Named after Simon Cowell, the Simon Cowl is a special nano-tube and carbon fiber cowling made for the Boeing 787 Dreamliner's Rolls-Royce Trent 1000 engines, which use a plasma arc to ignite copper anodes to the temperature of the surface of the Sun and send portions of the aircraft's wing .03 seconds into the future, propelling the craft. Engineers named the cowling after Simon Cowell while working on the experimental design during American Idol's 7th season, at the height of the show's popularity. Head engineer for the Advanced Cowling Project, Thomas Mallard-Drake said, "[I] saw the way Simon dealt with those [contestants] with their songs and their horrible limp bodies and then it hit me: this is like our fucking engine cowling for the [Trent] 1000's. It takes all of this horribleness in the form of pure energy at insane, unnatural temperatures and contains it within a magnetic barrier carbon shell. Just like Simon does with his words. So I started calling it the 'Simon Cowling' and everybody liked it and the name just stuck. Boeing got the rights for the name and that was that."[7]
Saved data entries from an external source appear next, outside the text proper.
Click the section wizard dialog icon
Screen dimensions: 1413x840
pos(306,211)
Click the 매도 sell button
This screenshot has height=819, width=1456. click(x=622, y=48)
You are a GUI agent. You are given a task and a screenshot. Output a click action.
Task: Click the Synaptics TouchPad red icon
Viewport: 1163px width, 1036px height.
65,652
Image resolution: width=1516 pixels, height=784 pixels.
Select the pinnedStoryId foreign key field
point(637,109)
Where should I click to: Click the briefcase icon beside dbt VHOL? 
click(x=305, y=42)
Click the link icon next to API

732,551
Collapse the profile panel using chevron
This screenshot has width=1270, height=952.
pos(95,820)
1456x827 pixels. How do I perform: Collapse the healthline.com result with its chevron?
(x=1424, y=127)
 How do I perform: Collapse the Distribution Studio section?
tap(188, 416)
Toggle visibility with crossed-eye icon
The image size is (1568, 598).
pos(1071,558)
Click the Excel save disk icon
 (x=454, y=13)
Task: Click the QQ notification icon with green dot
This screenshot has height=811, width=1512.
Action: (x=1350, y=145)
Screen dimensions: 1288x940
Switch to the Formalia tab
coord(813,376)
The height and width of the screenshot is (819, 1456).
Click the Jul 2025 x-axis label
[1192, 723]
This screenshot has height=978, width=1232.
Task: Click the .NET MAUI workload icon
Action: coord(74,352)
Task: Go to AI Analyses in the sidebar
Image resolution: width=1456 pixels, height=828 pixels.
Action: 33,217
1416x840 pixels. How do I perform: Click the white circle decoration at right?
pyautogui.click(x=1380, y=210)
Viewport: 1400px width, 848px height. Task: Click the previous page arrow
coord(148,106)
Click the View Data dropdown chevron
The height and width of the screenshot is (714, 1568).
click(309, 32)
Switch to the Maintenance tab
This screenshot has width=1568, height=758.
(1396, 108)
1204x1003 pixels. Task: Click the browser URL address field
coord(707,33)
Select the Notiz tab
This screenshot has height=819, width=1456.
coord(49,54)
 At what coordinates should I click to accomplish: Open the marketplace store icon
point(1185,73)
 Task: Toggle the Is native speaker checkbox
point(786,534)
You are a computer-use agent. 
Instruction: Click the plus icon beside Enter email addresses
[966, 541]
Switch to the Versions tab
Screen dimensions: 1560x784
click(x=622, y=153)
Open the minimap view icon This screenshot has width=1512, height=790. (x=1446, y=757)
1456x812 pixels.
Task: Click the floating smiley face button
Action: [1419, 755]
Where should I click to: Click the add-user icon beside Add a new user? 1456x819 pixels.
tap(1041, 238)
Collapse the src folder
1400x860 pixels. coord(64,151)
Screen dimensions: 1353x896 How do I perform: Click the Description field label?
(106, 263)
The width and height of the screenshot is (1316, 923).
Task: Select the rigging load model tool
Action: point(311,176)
Simon Cowell is aware of his namesake cowling and intends to travel in Boeing 787s exclusively.

Death

Simon Cowell died in 2008. Since then, he has been replaced on the X factor by a shaved dead Rottweiler in a T-shirt. The BBC producers shaved the dog, real name Cuddles, then sewed up all its orifices, bar it's mouth and left nostril, into which a kazoo was forced. This caused the deadness gases emitted from its body to be expelled via these two orifices, causing the lips to flap and the kazoo to be sounded, thus facilitating the illusion that Cowell was alive and well and being a cunt in his familiar dulcet tones. Cuddles has decomposed somewhat during the five series since Cowell's death, but the alarming condition of his face has been put down by the media to Cowell's plastic surgery having been buggered. Cowell's legions of senile and/or fuckwitted fans have yet to realize that anything is amiss. One person who has certainly been taken in by the Cuddles ruse is champion attention seekist Jessie J, who married Cowell in 2012 in a fit of sycophantic self ingratiation.

Footnotes

  1. ^  The Chair Recognizes You; Now Shit Off W.R. Johnston 1999.
  2. ^  "Cowell Kills Dozens, Wows Hundreds With Flaming Robot Bird Stunt, gets £30 fine" British Entertainment October 29, 2001.
  3. ^  Go On and Touch It S. Cowell 2012.
  4. ^  "Cowell Benders Remain Top Grossing Airings Despite Moral Outrage" Showsnapper July 2006.
  5. ^  "N.K. Abominations From Simon Cowell?" The Atlantic January 2010.
  6. ^  "Simon, Play With Us!", Television J Guide October 37, 2004.
  7. ^  "Time-Travel Propulsion: Will Boeing Get It Right This Time?", Aviation Whore December 11, 2008.